**What needs to be done**
Nothing in the records should differ when they are repeated. Restate them word for word.

*** Source data Section Begins ***

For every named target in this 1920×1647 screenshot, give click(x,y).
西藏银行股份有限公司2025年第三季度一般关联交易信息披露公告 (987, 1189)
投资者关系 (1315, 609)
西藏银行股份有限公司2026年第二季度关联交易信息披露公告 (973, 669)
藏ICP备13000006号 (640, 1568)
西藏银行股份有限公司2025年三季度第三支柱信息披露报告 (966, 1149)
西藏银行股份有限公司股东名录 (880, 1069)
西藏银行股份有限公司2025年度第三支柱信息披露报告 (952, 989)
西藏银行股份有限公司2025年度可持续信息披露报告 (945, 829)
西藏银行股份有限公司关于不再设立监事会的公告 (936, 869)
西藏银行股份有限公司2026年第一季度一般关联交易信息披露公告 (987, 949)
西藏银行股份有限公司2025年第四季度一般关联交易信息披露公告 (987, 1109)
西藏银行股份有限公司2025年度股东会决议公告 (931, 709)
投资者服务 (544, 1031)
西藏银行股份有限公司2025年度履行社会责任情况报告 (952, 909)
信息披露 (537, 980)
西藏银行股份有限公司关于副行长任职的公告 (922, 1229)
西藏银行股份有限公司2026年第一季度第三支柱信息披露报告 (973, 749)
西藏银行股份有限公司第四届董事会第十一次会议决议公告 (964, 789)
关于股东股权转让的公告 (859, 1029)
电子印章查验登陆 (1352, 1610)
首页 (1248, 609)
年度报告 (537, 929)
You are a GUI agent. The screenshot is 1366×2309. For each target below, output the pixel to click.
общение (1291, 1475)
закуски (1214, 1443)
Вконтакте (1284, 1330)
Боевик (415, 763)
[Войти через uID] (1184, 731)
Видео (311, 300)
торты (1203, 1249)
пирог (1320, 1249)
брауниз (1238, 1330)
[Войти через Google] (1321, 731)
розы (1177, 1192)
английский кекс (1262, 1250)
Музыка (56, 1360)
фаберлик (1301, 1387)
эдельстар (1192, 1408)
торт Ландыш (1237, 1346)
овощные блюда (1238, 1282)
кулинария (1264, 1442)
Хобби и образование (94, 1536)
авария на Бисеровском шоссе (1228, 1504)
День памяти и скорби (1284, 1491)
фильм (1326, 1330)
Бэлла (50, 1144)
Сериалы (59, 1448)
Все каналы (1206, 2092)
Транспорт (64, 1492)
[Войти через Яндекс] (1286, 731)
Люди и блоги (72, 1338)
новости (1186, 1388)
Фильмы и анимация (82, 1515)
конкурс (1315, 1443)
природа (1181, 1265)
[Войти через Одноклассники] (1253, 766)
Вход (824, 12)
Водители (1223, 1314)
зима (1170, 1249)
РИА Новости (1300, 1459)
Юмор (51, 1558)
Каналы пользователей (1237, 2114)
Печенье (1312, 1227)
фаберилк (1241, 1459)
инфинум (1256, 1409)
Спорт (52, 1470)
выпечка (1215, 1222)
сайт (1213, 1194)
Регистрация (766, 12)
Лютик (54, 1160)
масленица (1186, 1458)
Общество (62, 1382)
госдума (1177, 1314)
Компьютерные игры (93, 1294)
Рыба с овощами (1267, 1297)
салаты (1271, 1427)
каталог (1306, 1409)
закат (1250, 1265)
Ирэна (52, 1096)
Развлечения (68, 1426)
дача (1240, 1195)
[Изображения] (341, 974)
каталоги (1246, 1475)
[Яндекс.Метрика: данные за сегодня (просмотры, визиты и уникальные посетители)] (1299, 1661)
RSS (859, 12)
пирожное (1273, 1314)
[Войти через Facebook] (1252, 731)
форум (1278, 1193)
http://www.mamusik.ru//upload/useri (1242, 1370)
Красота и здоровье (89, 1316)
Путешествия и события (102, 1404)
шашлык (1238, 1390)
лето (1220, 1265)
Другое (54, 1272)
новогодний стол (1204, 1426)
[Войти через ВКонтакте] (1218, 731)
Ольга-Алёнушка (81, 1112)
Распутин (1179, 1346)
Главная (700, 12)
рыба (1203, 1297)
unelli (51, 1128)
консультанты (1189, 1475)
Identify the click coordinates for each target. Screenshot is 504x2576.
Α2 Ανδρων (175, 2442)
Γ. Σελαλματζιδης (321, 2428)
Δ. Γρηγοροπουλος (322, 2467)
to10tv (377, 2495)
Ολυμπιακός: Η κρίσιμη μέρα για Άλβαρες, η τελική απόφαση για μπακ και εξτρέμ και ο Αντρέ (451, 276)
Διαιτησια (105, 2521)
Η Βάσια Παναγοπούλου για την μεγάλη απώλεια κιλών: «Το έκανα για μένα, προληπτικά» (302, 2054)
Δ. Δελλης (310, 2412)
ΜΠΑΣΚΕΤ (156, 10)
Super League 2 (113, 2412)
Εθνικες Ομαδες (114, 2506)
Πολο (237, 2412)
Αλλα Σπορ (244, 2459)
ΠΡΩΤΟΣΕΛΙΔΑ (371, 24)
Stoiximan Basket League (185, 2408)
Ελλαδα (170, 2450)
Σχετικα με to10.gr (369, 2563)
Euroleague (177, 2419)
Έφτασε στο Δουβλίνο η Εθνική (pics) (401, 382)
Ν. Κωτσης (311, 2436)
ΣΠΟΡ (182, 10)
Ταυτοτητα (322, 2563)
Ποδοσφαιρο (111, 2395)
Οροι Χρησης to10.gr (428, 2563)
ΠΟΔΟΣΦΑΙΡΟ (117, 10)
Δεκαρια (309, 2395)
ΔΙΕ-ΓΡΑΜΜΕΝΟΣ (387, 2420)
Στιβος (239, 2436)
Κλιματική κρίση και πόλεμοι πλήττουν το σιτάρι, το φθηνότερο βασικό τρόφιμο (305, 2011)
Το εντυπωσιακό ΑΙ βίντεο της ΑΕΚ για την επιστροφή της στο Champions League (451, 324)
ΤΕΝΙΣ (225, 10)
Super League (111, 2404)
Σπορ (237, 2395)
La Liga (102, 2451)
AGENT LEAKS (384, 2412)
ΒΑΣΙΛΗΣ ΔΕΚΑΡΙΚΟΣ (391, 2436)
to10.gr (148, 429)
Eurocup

*** Source data Section Ends ***

**Expected answer**
For every named target in this 1920×1647 screenshot, give click(x,y).
西藏银行股份有限公司2025年第三季度一般关联交易信息披露公告 (987, 1189)
投资者关系 (1315, 609)
西藏银行股份有限公司2026年第二季度关联交易信息披露公告 (973, 669)
藏ICP备13000006号 (640, 1568)
西藏银行股份有限公司2025年三季度第三支柱信息披露报告 (966, 1149)
西藏银行股份有限公司股东名录 (880, 1069)
西藏银行股份有限公司2025年度第三支柱信息披露报告 (952, 989)
西藏银行股份有限公司2025年度可持续信息披露报告 (945, 829)
西藏银行股份有限公司关于不再设立监事会的公告 (936, 869)
西藏银行股份有限公司2026年第一季度一般关联交易信息披露公告 (987, 949)
西藏银行股份有限公司2025年第四季度一般关联交易信息披露公告 (987, 1109)
西藏银行股份有限公司2025年度股东会决议公告 (931, 709)
投资者服务 (544, 1031)
西藏银行股份有限公司2025年度履行社会责任情况报告 (952, 909)
信息披露 (537, 980)
西藏银行股份有限公司关于副行长任职的公告 (922, 1229)
西藏银行股份有限公司2026年第一季度第三支柱信息披露报告 (973, 749)
西藏银行股份有限公司第四届董事会第十一次会议决议公告 (964, 789)
关于股东股权转让的公告 (859, 1029)
电子印章查验登陆 (1352, 1610)
首页 (1248, 609)
年度报告 (537, 929)
You are a GUI agent. The screenshot is 1366×2309. For each target below, output the pixel to click.
общение (1291, 1475)
закуски (1214, 1443)
Вконтакте (1284, 1330)
Боевик (415, 763)
[Войти через uID] (1184, 731)
Видео (311, 300)
торты (1203, 1249)
пирог (1320, 1249)
брауниз (1238, 1330)
[Войти через Google] (1321, 731)
розы (1177, 1192)
английский кекс (1262, 1250)
Музыка (56, 1360)
фаберлик (1301, 1387)
эдельстар (1192, 1408)
торт Ландыш (1237, 1346)
овощные блюда (1238, 1282)
кулинария (1264, 1442)
Хобби и образование (94, 1536)
авария на Бисеровском шоссе (1228, 1504)
День памяти и скорби (1284, 1491)
фильм (1326, 1330)
Бэлла (50, 1144)
Сериалы (59, 1448)
Все каналы (1206, 2092)
Транспорт (64, 1492)
[Войти через Яндекс] (1286, 731)
Люди и блоги (72, 1338)
новости (1186, 1388)
Фильмы и анимация (82, 1515)
конкурс (1315, 1443)
природа (1181, 1265)
[Войти через Одноклассники] (1253, 766)
Вход (824, 12)
Водители (1223, 1314)
зима (1170, 1249)
РИА Новости (1300, 1459)
Юмор (51, 1558)
Каналы пользователей (1237, 2114)
Печенье (1312, 1227)
фаберилк (1241, 1459)
инфинум (1256, 1409)
Спорт (52, 1470)
выпечка (1215, 1222)
сайт (1213, 1194)
Регистрация (766, 12)
Лютик (54, 1160)
масленица (1186, 1458)
Общество (62, 1382)
госдума (1177, 1314)
Компьютерные игры (93, 1294)
Рыба с овощами (1267, 1297)
салаты (1271, 1427)
каталог (1306, 1409)
закат (1250, 1265)
Ирэна (52, 1096)
Развлечения (68, 1426)
дача (1240, 1195)
[Изображения] (341, 974)
каталоги (1246, 1475)
[Яндекс.Метрика: данные за сегодня (просмотры, визиты и уникальные посетители)] (1299, 1661)
RSS (859, 12)
пирожное (1273, 1314)
[Войти через Facebook] (1252, 731)
форум (1278, 1193)
http://www.mamusik.ru//upload/useri (1242, 1370)
Красота и здоровье (89, 1316)
Путешествия и события (102, 1404)
шашлык (1238, 1390)
лето (1220, 1265)
Другое (54, 1272)
новогодний стол (1204, 1426)
[Войти через ВКонтакте] (1218, 731)
Ольга-Алёнушка (81, 1112)
Распутин (1179, 1346)
Главная (700, 12)
рыба (1203, 1297)
unelli (51, 1128)
консультанты (1189, 1475)
Identify the click coordinates for each target. Screenshot is 504x2576.
Α2 Ανδρων (175, 2442)
Γ. Σελαλματζιδης (321, 2428)
Δ. Γρηγοροπουλος (322, 2467)
to10tv (377, 2495)
Ολυμπιακός: Η κρίσιμη μέρα για Άλβαρες, η τελική απόφαση για μπακ και εξτρέμ και ο Αντρέ (451, 276)
Διαιτησια (105, 2521)
Η Βάσια Παναγοπούλου για την μεγάλη απώλεια κιλών: «Το έκανα για μένα, προληπτικά» (302, 2054)
Δ. Δελλης (310, 2412)
ΜΠΑΣΚΕΤ (156, 10)
Super League 2 (113, 2412)
Εθνικες Ομαδες (114, 2506)
Πολο (237, 2412)
Αλλα Σπορ (244, 2459)
ΠΡΩΤΟΣΕΛΙΔΑ (371, 24)
Stoiximan Basket League (185, 2408)
Ελλαδα (170, 2450)
Σχετικα με to10.gr (369, 2563)
Euroleague (177, 2419)
Έφτασε στο Δουβλίνο η Εθνική (pics) (401, 382)
Ν. Κωτσης (311, 2436)
ΣΠΟΡ (182, 10)
Ταυτοτητα (322, 2563)
Ποδοσφαιρο (111, 2395)
Οροι Χρησης to10.gr (428, 2563)
ΠΟΔΟΣΦΑΙΡΟ (117, 10)
Δεκαρια (309, 2395)
ΔΙΕ-ΓΡΑΜΜΕΝΟΣ (387, 2420)
Στιβος (239, 2436)
Κλιματική κρίση και πόλεμοι πλήττουν το σιτάρι, το φθηνότερο βασικό τρόφιμο (305, 2011)
Το εντυπωσιακό ΑΙ βίντεο της ΑΕΚ για την επιστροφή της στο Champions League (451, 324)
ΤΕΝΙΣ (225, 10)
Super League (111, 2404)
Σπορ (237, 2395)
La Liga (102, 2451)
AGENT LEAKS (384, 2412)
ΒΑΣΙΛΗΣ ΔΕΚΑΡΙΚΟΣ (391, 2436)
to10.gr (148, 429)
Eurocup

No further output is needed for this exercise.